Signal: Emerging manager access is becoming more programmatic. Investor convenings are not only networking events; they are structured access infrastructure for manager discovery, allocator education, and relationship-building.
Allocation implication: Emerging managers with differentiated access to overlooked markets still need institutional clarity. The firms that benefit most from these forums will be the ones prepared to translate market edge into diligence-ready strategy, reporting, and portfolio construction.
Founder access still depends on non-dilutive pathways
Evidence: America’s Seed Fund, through SBIR/STTR, provides federal innovation funding to small businesses without requiring founders to give up equity.
Signal: For technical founders, especially in hard tech, healthcare, climate, defense, AI, and advanced manufacturing, non-dilutive funding remains one of the most important early access layers.

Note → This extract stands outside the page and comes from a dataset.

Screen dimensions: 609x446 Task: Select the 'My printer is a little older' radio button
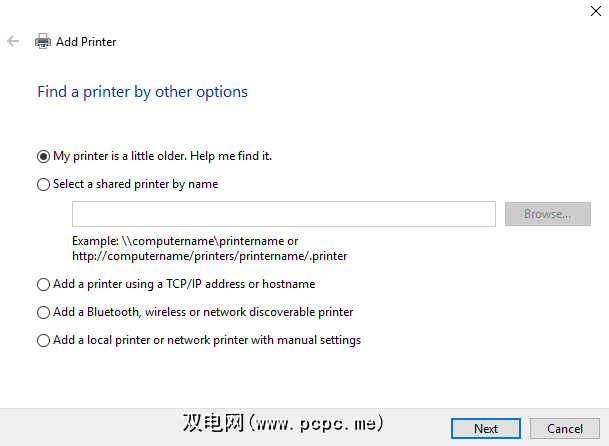[x=43, y=156]
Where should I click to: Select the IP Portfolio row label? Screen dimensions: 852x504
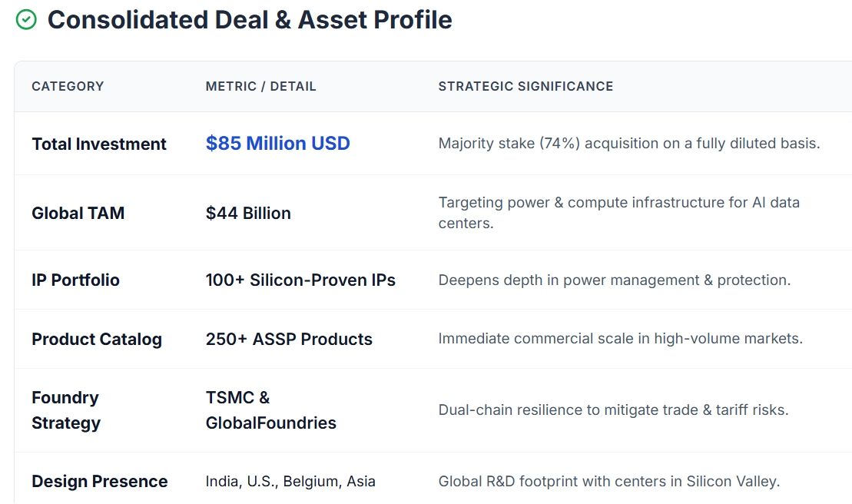75,280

Allocation implication: In The Great 38™, where venture density can be thinner, SBIR/STTR pathways may help founders reach technical validation, customer discovery, and investor readiness before priced equity capital is available.

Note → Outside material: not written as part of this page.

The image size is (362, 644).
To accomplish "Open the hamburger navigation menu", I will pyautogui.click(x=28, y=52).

History Made in The Great 38™
Dell — Austin, Texas
Dell is a reminder that durable venture outcomes do not require permission from legacy capital maps.
Founded by Michael Dell, the company became one of the defining examples of direct distribution, supply-chain discipline, and customer proximity in technology. The lesson is not nostalgia. The lesson is that Dell’s edge was infrastructural: it changed how computers reached customers.
That is the same pattern we are tracking now across The Great 38™. The next durable companies may not look like the last generation’s coastal venture archetypes. They may emerge from places where founders understand customers, logistics, institutions, workforce, and distribution with unusual precision.
The map changes when investors learn how to see those advantages earlier.
Source: Dell Technologies — About Michael Dell
Upcoming Events
NAIC Amplifying Alts Forum
September 29–30, 2026 · Washington, D.C.
A high-signal gathering for LPs, GPs, and industry leaders focused on private markets, diverse managers, and alternative investment access.
ILPA Summit
November 3–5, 2026 · New York
ILPA’s flagship summit for the private equity LP community. Relevant for readers tracking allocator education, relationship infrastructure, curated GP engagement, and institutional private-markets standards.
Metro East Start-Up Challenge
Applications due August 9, 2026 · Illinois
A founder-facing opportunity for entrepreneurs and startup companies in Illinois’ Metro East region, organized by the Illinois Small Business Development Center for the Metro East at SIUE. The competition includes business plan review, mentorship, pitch evaluation, and prize funding for selected ventures.
Final Signal
Access is not charity. Access is infrastructure.
When capital only flows through the same rooms, the same referrals, and the same maps, investors do not just miss founders. They misread the market.
The Great 38™ is our invitation to build a better map.